We were dispatched lights and sirens for an abdominal pain. The update from dispatch indicated a 26 year old female that was conscious, alert, and breathing normally, with an acute onset of abdominal pain below the navel. As we drove to the call, my partner and I did what we always do and tried to guess what the diagnosis would be. My partner was going with appendicitis. I went out on a limb and said ectopic pregnancy. The patient was in the right age group to be pregnant, I argued, and anyway I was feeling adventurous.
We pulled up to an apartment building and strode up one flight of stairs. The fire department was there and the update we received from them was pretty much the same thing dispatch said. I went to the patient, who was sitting on a sofa and holding her abdomen. She wasn’t pale or diaphoretic. Her vital signs were normal. She did appear to be in a lot of pain, though. I went through the routine assessment of asking whether she could be pregnant (not a chance, she was on the pill), what she had eaten recently (pizza, breadsticks, and soda), if she had experienced any trauma (nope), and if her bowel habits had been normal (yes, for God’s sake!). I palpated her abdomen and didn’t get a grimace or guarding.
She was becoming increasingly agitated and finally blurted out, “Can we just go?!”
“Um, sure,” I said. “Can you walk or do we need to carry you out?”

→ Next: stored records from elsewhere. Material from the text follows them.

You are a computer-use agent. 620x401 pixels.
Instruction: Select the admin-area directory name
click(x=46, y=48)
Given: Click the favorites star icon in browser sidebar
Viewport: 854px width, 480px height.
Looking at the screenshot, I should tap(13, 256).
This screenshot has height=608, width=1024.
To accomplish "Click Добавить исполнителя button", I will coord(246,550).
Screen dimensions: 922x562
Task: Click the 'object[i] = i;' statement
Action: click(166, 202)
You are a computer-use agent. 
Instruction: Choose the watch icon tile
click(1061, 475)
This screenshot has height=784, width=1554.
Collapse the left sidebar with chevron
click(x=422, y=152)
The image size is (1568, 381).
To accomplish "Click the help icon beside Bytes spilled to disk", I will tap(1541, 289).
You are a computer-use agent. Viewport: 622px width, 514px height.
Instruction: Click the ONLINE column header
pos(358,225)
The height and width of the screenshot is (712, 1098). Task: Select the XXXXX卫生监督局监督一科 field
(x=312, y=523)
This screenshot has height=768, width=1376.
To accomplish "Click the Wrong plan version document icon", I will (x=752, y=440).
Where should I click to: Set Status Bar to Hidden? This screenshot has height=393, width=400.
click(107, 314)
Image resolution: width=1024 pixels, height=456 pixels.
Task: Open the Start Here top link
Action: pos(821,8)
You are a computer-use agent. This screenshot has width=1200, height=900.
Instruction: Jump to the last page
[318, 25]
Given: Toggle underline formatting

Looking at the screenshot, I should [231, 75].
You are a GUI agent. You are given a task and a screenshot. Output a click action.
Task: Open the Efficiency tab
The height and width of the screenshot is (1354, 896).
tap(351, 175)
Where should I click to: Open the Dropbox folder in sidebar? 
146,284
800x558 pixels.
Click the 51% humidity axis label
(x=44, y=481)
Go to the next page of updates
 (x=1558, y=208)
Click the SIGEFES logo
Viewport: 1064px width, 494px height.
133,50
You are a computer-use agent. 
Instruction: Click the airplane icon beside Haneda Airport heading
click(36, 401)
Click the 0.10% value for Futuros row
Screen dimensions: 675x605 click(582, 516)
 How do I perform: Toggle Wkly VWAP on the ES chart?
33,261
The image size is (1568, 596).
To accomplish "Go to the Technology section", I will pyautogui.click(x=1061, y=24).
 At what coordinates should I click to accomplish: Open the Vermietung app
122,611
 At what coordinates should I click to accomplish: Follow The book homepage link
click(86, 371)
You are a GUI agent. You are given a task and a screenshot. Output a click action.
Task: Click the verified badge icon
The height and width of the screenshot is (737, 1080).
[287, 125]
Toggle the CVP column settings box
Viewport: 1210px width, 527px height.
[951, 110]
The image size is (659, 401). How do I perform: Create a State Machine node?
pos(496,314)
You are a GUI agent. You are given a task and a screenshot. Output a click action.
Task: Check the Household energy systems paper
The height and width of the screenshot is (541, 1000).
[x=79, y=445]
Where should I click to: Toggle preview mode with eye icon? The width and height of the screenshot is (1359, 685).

“I’ll walk,” she answered, and stood up.
Her boyfriend had been hovering around, pacing back and forth, and didn’t say much. The patient didn’t say much to the boyfriend. We walked the patient to the ambulance, got her situated on the cot, and then I started in on my secondary assessment. As I was asking her more questions, I started an IV and gave her just enough Morphine to take the edge off. Then we started for the hospital.
I suppose I should have left well enough alone, but I was genuinely perplexed by this abdominal pain, so I kept assessing. I asked her a million more questions, but then I made the mistake of asking her to describe what the pain felt like.
“Like a cramp,” she said.
“A cramp?” I asked. “You mean, like if you went swimming and didn’t wait thirty minutes after eating…that sort of cramp?”
“Just a cramp,” she said.
“Okay, um, well, does the pain radiate anyplace else?”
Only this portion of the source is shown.